Just before the holidays were over, Mrs. Ormonde visited London, or rather paused in pa.s.sing through from the distinguished Christmas gathering to which, to her pride and satisfaction, she had been invited at Lady Mary Vincent's. The little boys were indifferently glad to see her, and with the jealousy inherent in a disposition such as hers she was vexed at not being first with her own boys, yet delighted to hand over the care and trouble of them to any one who would undertake it.
These mixed feelings ruffled the bright surface of her self-content, inflated as it was by her increasing social success.
She chose to put up at a quiet hotel in Dover Street rather than accept Katherine's and Miss Payne's joint invitation to Wilton Street.
"I know you will not mind, Katie dear," she said, as she sat at tea (to which refreshment she had invited her sister-in-law). "You see if it were your own house, quite your own, I should prefer staying with you to going anywhere else. As it is----"
"You are quite right to please yourself," put in Katherine.
"Yes, you are always kind and considerate. But, do you know, both Colonel Ormonde and I are very anxious you should establish yourself on a proper footing. Believe me, you do not take the social position you ought, living with an obscure old maid like Miss Payne"--this in a tone of strong common-sense. "The proper place for you is with us at Castleford in the autumn and winter, and a house in town with us in the spring.
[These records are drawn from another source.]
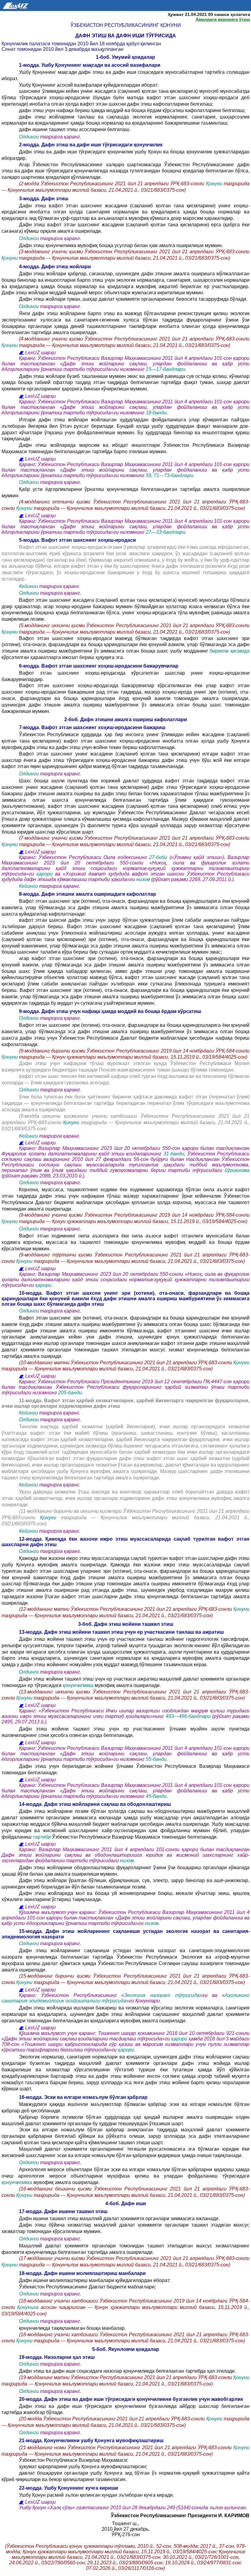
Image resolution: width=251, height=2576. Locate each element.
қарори (44, 873)
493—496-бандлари (188, 1716)
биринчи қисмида (229, 650)
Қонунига (29, 2307)
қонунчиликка (78, 1685)
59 (148, 475)
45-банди (156, 1796)
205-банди (70, 1392)
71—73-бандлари (173, 475)
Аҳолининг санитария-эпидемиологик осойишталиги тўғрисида (125, 1998)
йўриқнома (237, 1170)
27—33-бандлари (165, 532)
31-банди (173, 1153)
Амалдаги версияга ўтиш (223, 19)
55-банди (156, 1759)
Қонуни (215, 183)
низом (143, 879)
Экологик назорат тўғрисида (161, 1995)
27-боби (159, 857)
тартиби (42, 1837)
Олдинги (29, 136)
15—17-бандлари (165, 369)
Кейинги (28, 586)
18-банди (156, 412)
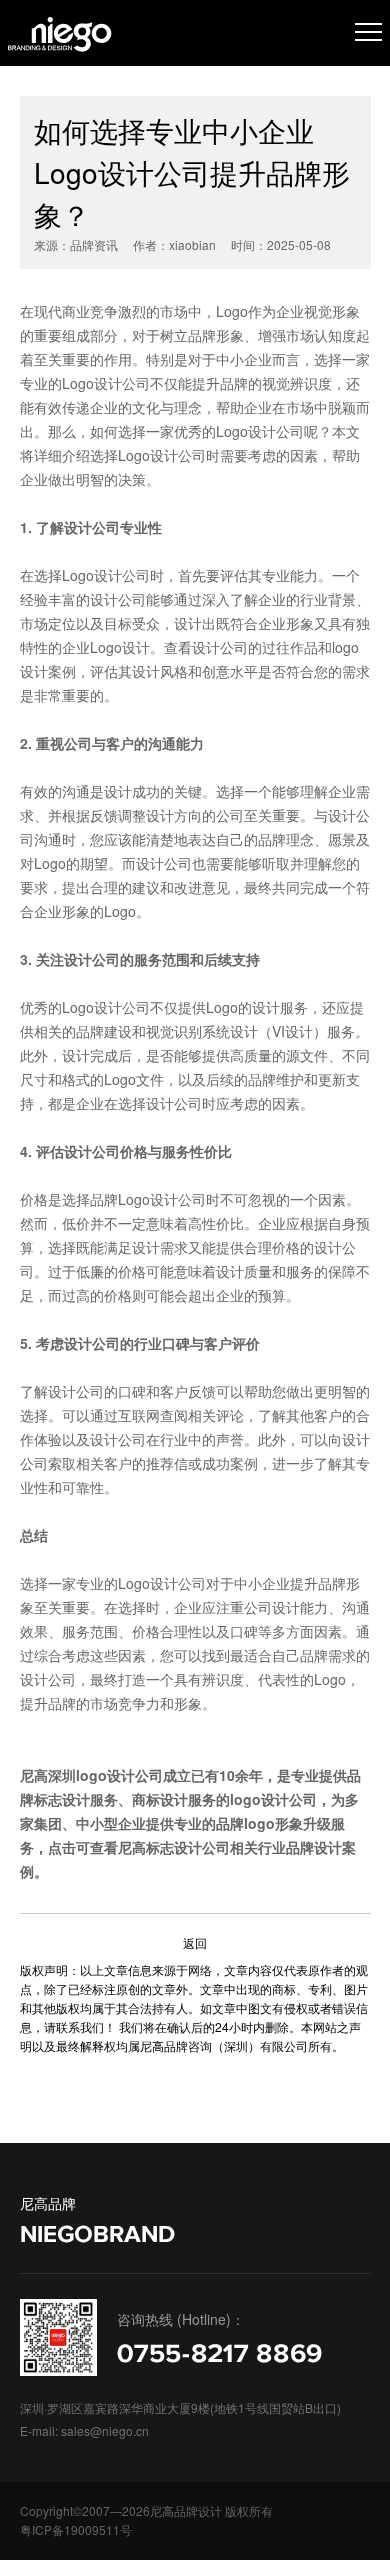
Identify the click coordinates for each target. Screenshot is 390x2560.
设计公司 (178, 1199)
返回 (195, 1942)
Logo (134, 455)
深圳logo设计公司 (105, 1775)
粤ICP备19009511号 (76, 2529)
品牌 (104, 1199)
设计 (164, 455)
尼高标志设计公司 (174, 1847)
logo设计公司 (273, 1799)
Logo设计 (120, 647)
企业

Then you and I might go abroad sometimes together, and leave Ormonde to his turnips and hunting. You would be sure to marry well--quite sure."
"But I am going to settle myself in a house of my own this spring," said Katherine, smiling.
Against this project Mrs. Ormonde exhausted herself in eloquent if contradictory argument: but finding she made no impression, suddenly changed the subject. "That is a very expensive school you have chosen for the boys, Katherine. 'Duke thinks it ridiculous. Sixty pounds a year for such a little fellow as Cis! and now Charlie will cost as much."
"It is not cheap, certainly; but it is, I think, worth the money. Cecil has improved marvellously, and Sandbourne agrees so well with them both."
"You will do as you think best, of course. We have the highest regard for your opinion. But you must remember that what with clothes and travelling and--oh, and doctors!--it all comes to more than three hundred a year, and at Castleford I could keep them for next to nothing, while the stingy trustees you have chosen only allow me four hundred and fifty."
"So you have only about a hundred and fifty out of the total for your personal expenses, eh?" said Katherine, laughing. "Then you have a husband behind you."